Source material.

+ + + + +

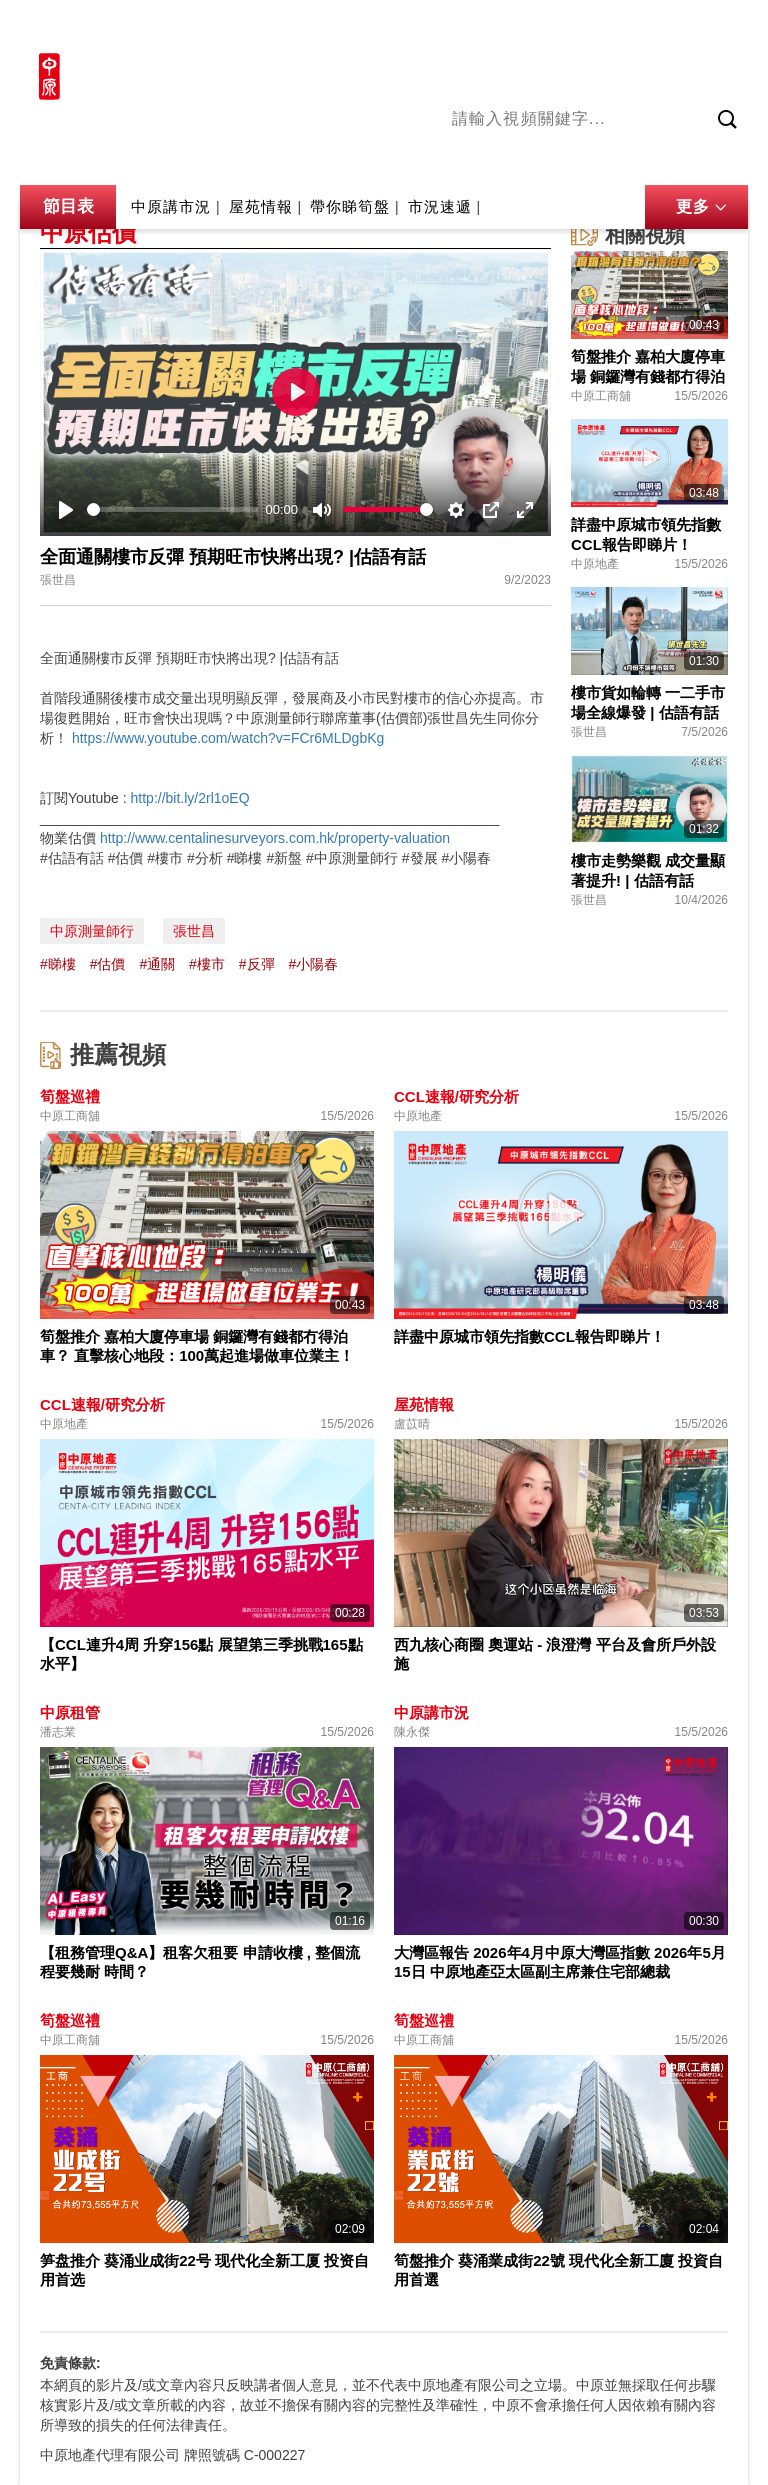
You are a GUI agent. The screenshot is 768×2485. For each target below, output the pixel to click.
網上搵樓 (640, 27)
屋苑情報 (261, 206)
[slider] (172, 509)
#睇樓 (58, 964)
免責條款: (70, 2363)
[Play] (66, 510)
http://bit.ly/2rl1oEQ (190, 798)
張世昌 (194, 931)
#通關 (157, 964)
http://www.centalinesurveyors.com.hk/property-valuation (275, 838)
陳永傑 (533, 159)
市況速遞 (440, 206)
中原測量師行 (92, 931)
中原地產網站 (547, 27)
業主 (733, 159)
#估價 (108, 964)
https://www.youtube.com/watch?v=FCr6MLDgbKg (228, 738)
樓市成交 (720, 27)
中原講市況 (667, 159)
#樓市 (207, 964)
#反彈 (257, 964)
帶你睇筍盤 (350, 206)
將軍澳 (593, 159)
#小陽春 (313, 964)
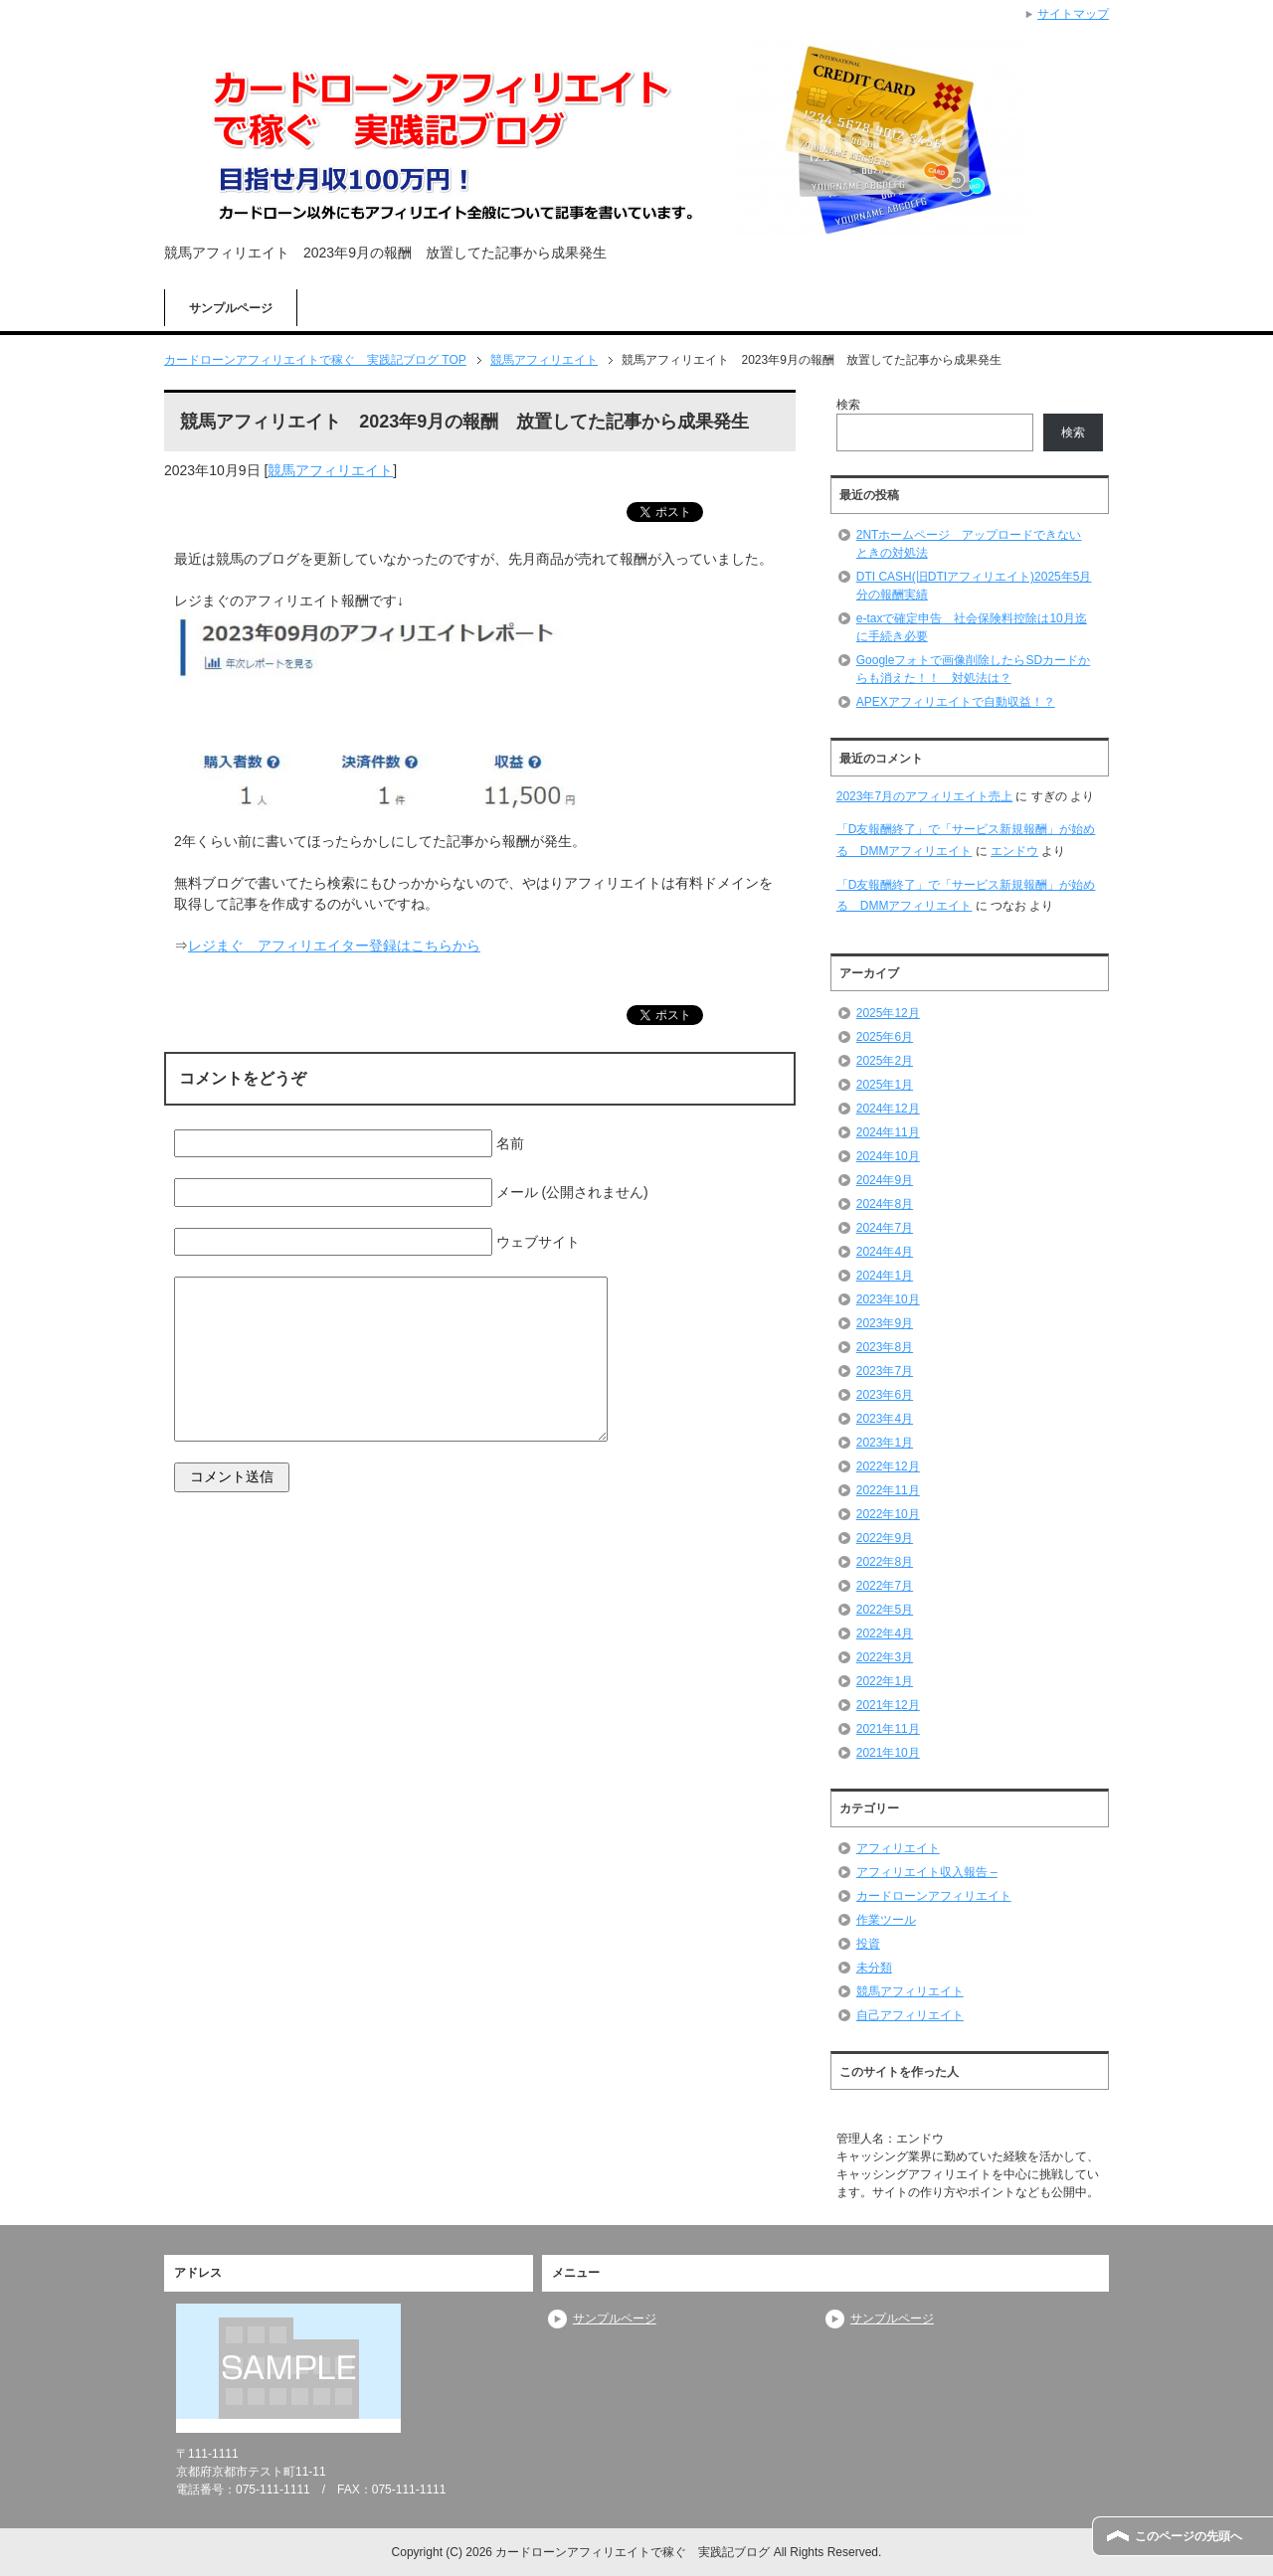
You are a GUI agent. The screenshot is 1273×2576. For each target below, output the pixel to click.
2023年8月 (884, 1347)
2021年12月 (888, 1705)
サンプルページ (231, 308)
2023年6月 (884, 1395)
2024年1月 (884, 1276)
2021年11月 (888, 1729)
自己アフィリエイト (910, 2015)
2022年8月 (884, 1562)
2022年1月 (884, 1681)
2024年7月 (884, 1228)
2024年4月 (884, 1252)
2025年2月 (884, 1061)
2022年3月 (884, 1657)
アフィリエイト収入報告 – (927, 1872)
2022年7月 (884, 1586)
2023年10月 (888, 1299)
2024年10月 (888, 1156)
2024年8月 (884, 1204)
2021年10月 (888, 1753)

+ + + + +

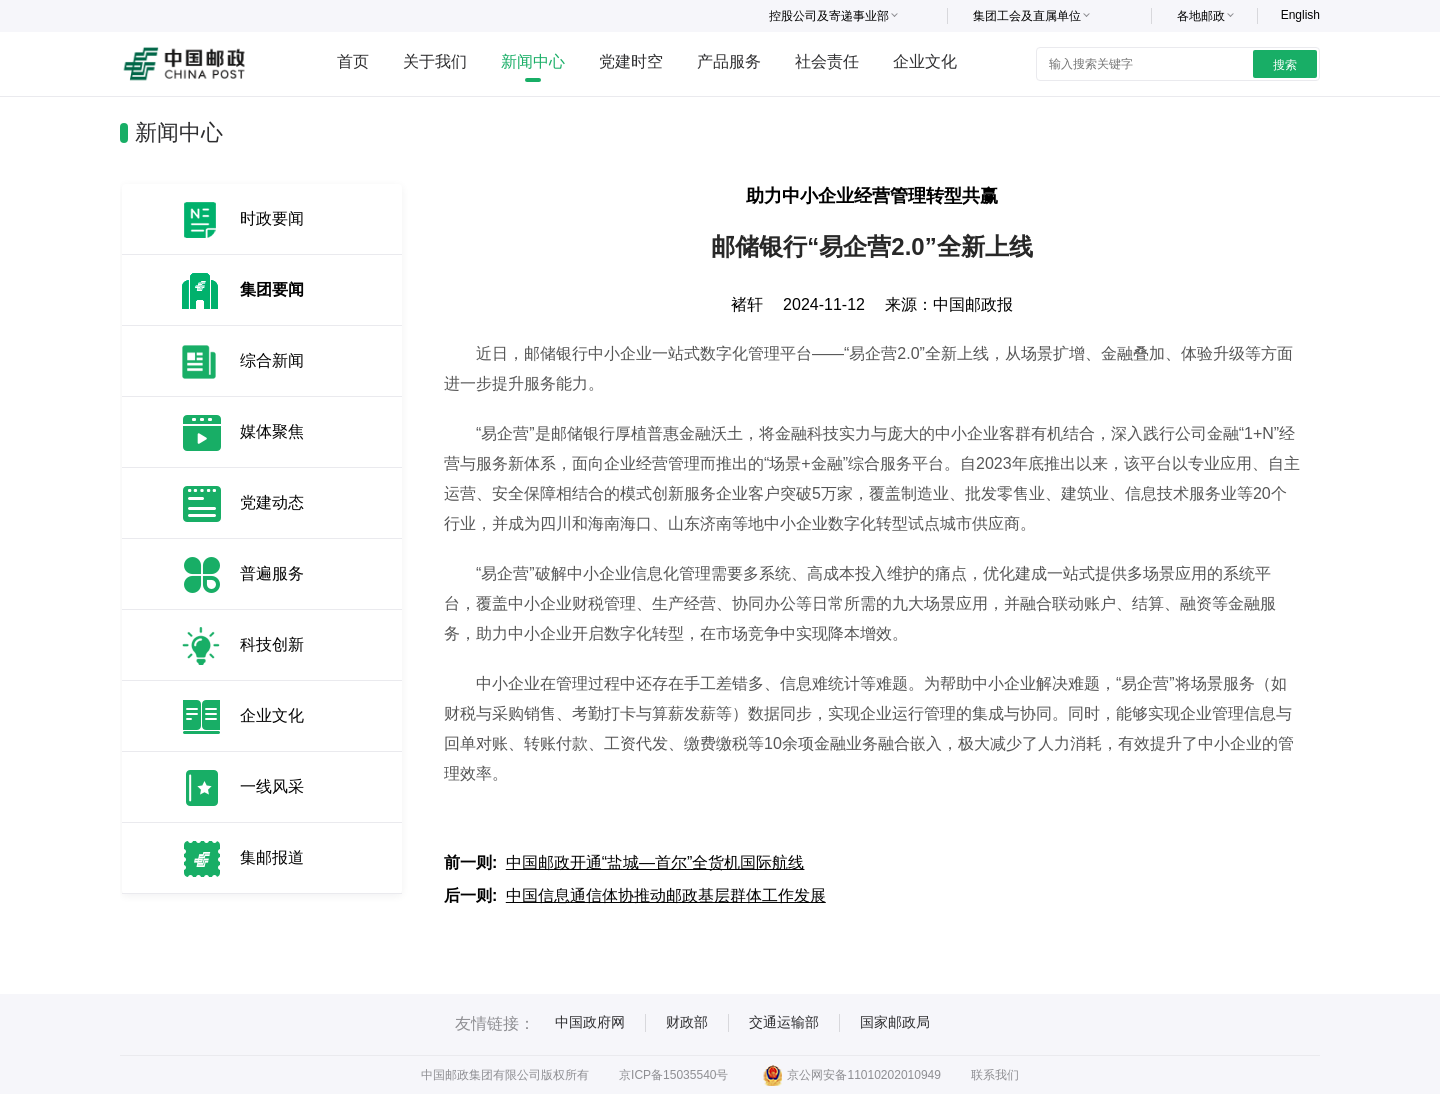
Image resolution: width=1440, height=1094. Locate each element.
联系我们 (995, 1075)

+ + + + +

What the task requires.
Begin at the line that has "中原地產網站 (547, 27)" and stop after the line that has "2022年1月 (884, 1681)". Rescale those lines by writing them out again, requests included, with every coordinate in the answers multiplied by 1.15 and rounded to a whole number (halves round up), leaving the pictures out.

Solution below.
中原地產網站 (629, 31)
業主 (843, 183)
#估價 (124, 1109)
https://www.youtube.com/watch?v=FCr6MLDgbKg (262, 849)
樓市成交 (828, 31)
中原講市況 (767, 183)
#樓市 (238, 1109)
#反彈 (296, 1109)
帶你睇筍盤 (403, 237)
將軍澳 (682, 183)
#小陽春 (360, 1109)
You are a GUI agent. The screenshot is 1273×2576. For each target below, output the pixel to click.
2023年8月 (1017, 1549)
2021年12月 (1021, 1961)
サンプルページ (266, 354)
2023年6月 (1017, 1604)
2024年1月 (1017, 1467)
2021年11月 (1021, 1988)
自己アフィリエイト (1047, 2317)
2022年8月 (1017, 1796)
2022年1月 (1017, 1933)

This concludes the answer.